### Records for processing
---

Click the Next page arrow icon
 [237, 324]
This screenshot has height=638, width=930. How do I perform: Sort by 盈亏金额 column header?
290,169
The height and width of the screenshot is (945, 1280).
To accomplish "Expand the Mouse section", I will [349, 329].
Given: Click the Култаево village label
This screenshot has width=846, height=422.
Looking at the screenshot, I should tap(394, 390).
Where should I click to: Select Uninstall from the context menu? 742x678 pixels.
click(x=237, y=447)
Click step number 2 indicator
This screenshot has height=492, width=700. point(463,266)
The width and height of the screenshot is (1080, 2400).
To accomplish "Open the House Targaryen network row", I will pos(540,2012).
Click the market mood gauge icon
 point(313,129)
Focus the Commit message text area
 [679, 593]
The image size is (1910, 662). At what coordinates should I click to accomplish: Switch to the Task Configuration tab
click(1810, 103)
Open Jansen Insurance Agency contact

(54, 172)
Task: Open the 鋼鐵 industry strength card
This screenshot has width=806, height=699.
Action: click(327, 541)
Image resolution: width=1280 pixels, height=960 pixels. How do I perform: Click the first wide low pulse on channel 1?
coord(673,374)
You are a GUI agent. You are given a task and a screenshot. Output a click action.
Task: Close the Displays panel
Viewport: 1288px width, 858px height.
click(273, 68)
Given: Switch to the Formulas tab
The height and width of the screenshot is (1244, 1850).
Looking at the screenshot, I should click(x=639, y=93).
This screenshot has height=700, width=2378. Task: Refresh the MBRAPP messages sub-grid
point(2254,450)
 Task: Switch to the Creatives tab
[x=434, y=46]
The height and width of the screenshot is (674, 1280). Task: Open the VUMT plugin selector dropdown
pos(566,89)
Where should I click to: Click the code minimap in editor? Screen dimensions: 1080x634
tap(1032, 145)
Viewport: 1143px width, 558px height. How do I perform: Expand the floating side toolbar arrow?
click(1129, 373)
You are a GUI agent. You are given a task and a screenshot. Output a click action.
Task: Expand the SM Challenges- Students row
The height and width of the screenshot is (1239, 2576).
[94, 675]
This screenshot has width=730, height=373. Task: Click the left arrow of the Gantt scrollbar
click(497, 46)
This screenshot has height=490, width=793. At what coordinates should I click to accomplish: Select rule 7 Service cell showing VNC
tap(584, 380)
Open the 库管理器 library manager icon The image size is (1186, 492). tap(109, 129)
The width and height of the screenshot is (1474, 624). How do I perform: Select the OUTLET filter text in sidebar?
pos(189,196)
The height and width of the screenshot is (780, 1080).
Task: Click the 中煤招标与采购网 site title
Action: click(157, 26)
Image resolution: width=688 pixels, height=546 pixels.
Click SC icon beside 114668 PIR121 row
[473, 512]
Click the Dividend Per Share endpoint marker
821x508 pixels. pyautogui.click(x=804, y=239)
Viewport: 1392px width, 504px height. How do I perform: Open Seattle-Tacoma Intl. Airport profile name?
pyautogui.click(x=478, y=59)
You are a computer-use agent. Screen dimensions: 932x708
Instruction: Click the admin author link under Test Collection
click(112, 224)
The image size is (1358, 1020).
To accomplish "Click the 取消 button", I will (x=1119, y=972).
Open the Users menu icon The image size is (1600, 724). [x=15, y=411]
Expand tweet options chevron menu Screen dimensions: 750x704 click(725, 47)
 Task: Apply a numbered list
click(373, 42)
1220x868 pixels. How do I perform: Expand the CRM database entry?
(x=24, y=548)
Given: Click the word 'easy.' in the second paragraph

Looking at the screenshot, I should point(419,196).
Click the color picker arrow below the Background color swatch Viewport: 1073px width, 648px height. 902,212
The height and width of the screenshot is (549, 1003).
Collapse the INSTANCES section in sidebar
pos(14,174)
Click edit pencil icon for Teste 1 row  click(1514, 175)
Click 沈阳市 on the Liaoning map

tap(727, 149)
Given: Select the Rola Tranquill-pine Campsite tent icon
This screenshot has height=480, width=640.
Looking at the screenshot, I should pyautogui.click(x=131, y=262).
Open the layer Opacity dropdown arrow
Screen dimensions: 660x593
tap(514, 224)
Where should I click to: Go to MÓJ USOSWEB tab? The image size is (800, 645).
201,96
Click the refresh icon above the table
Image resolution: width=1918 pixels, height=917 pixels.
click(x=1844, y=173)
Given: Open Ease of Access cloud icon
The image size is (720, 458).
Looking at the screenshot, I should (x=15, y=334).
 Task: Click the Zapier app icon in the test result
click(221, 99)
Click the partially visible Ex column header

---

### Task statement
Print the records above once again, exactly as written.

### Response area
Click the Next page arrow icon
 [237, 324]
This screenshot has height=638, width=930. How do I perform: Sort by 盈亏金额 column header?
290,169
The height and width of the screenshot is (945, 1280).
To accomplish "Expand the Mouse section", I will [349, 329].
Given: Click the Култаево village label
This screenshot has width=846, height=422.
Looking at the screenshot, I should tap(394, 390).
Where should I click to: Select Uninstall from the context menu? 742x678 pixels.
click(x=237, y=447)
Click step number 2 indicator
This screenshot has height=492, width=700. point(463,266)
The width and height of the screenshot is (1080, 2400).
To accomplish "Open the House Targaryen network row", I will pos(540,2012).
Click the market mood gauge icon
 point(313,129)
Focus the Commit message text area
 [679, 593]
The image size is (1910, 662). At what coordinates should I click to accomplish: Switch to the Task Configuration tab
click(1810, 103)
Open Jansen Insurance Agency contact

(54, 172)
Task: Open the 鋼鐵 industry strength card
This screenshot has width=806, height=699.
Action: click(327, 541)
Image resolution: width=1280 pixels, height=960 pixels. How do I perform: Click the first wide low pulse on channel 1?
coord(673,374)
You are a GUI agent. You are given a task and a screenshot. Output a click action.
Task: Close the Displays panel
Viewport: 1288px width, 858px height.
click(273, 68)
Given: Switch to the Formulas tab
The height and width of the screenshot is (1244, 1850).
Looking at the screenshot, I should click(x=639, y=93).
This screenshot has height=700, width=2378. Task: Refresh the MBRAPP messages sub-grid
point(2254,450)
 Task: Switch to the Creatives tab
[x=434, y=46]
The height and width of the screenshot is (674, 1280). Task: Open the VUMT plugin selector dropdown
pos(566,89)
Where should I click to: Click the code minimap in editor? Screen dimensions: 1080x634
tap(1032, 145)
Viewport: 1143px width, 558px height. How do I perform: Expand the floating side toolbar arrow?
click(1129, 373)
You are a GUI agent. You are given a task and a screenshot. Output a click action.
Task: Expand the SM Challenges- Students row
The height and width of the screenshot is (1239, 2576).
[94, 675]
This screenshot has width=730, height=373. Task: Click the left arrow of the Gantt scrollbar
click(497, 46)
This screenshot has height=490, width=793. At what coordinates should I click to accomplish: Select rule 7 Service cell showing VNC
tap(584, 380)
Open the 库管理器 library manager icon The image size is (1186, 492). tap(109, 129)
The width and height of the screenshot is (1474, 624). How do I perform: Select the OUTLET filter text in sidebar?
pos(189,196)
The height and width of the screenshot is (780, 1080).
Task: Click the 中煤招标与采购网 site title
Action: click(157, 26)
Image resolution: width=688 pixels, height=546 pixels.
Click SC icon beside 114668 PIR121 row
[473, 512]
Click the Dividend Per Share endpoint marker
821x508 pixels. pyautogui.click(x=804, y=239)
Viewport: 1392px width, 504px height. How do I perform: Open Seattle-Tacoma Intl. Airport profile name?
pyautogui.click(x=478, y=59)
You are a computer-use agent. Screen dimensions: 932x708
Instruction: Click the admin author link under Test Collection
click(112, 224)
The image size is (1358, 1020).
To accomplish "Click the 取消 button", I will (x=1119, y=972).
Open the Users menu icon The image size is (1600, 724). [x=15, y=411]
Expand tweet options chevron menu Screen dimensions: 750x704 click(725, 47)
 Task: Apply a numbered list
click(373, 42)
1220x868 pixels. How do I perform: Expand the CRM database entry?
(x=24, y=548)
Given: Click the word 'easy.' in the second paragraph

Looking at the screenshot, I should point(419,196).
Click the color picker arrow below the Background color swatch Viewport: 1073px width, 648px height. 902,212
The height and width of the screenshot is (549, 1003).
Collapse the INSTANCES section in sidebar
pos(14,174)
Click edit pencil icon for Teste 1 row  click(1514, 175)
Click 沈阳市 on the Liaoning map

tap(727, 149)
Given: Select the Rola Tranquill-pine Campsite tent icon
This screenshot has height=480, width=640.
Looking at the screenshot, I should pyautogui.click(x=131, y=262).
Open the layer Opacity dropdown arrow
Screen dimensions: 660x593
tap(514, 224)
Where should I click to: Go to MÓJ USOSWEB tab? The image size is (800, 645).
201,96
Click the refresh icon above the table
Image resolution: width=1918 pixels, height=917 pixels.
click(x=1844, y=173)
Given: Open Ease of Access cloud icon
The image size is (720, 458).
Looking at the screenshot, I should (x=15, y=334).
 Task: Click the Zapier app icon in the test result
click(221, 99)
Click the partially visible Ex column header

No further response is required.